> [PROBLEM DESCRIPTION]:
Look below for the line with "Task: Open the Admin dropdown menu". Extract that line and each one after it through the last, word for word.

> [AVAILABLE RECORDS]:
------------------------------
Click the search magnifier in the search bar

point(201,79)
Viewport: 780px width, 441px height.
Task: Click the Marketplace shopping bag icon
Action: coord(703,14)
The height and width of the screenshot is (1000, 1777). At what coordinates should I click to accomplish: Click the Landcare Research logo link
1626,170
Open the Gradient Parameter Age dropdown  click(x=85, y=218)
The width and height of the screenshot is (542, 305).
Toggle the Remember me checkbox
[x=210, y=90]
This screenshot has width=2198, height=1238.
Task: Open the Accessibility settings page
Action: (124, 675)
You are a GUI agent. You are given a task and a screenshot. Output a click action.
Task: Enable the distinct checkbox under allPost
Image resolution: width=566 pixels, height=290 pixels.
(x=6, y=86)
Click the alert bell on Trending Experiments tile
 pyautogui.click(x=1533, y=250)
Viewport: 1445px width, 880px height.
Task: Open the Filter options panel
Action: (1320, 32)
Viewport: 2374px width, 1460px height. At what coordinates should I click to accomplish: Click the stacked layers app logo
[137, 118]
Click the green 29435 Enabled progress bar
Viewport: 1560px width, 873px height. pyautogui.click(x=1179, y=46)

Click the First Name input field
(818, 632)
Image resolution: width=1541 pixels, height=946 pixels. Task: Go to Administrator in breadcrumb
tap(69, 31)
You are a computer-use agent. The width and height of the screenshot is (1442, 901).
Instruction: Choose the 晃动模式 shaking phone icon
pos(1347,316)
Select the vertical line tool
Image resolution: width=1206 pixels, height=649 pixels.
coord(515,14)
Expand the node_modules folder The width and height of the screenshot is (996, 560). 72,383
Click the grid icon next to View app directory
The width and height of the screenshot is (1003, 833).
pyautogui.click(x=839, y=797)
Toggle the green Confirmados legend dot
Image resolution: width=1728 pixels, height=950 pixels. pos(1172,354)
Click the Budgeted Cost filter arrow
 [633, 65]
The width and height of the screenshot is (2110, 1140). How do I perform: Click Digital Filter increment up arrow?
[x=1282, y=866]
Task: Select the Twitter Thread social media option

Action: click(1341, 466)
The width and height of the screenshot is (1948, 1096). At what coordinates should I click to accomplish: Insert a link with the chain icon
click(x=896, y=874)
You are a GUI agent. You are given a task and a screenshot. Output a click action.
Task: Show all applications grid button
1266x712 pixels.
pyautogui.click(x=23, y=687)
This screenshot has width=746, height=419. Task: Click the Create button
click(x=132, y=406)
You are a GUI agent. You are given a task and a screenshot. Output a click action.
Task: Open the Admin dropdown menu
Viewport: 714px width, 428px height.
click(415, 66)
------------------------------
> [RESPONSE FOR THIS EXERCISE]:
Task: Open the Admin dropdown menu
Viewport: 714px width, 428px height.
click(415, 66)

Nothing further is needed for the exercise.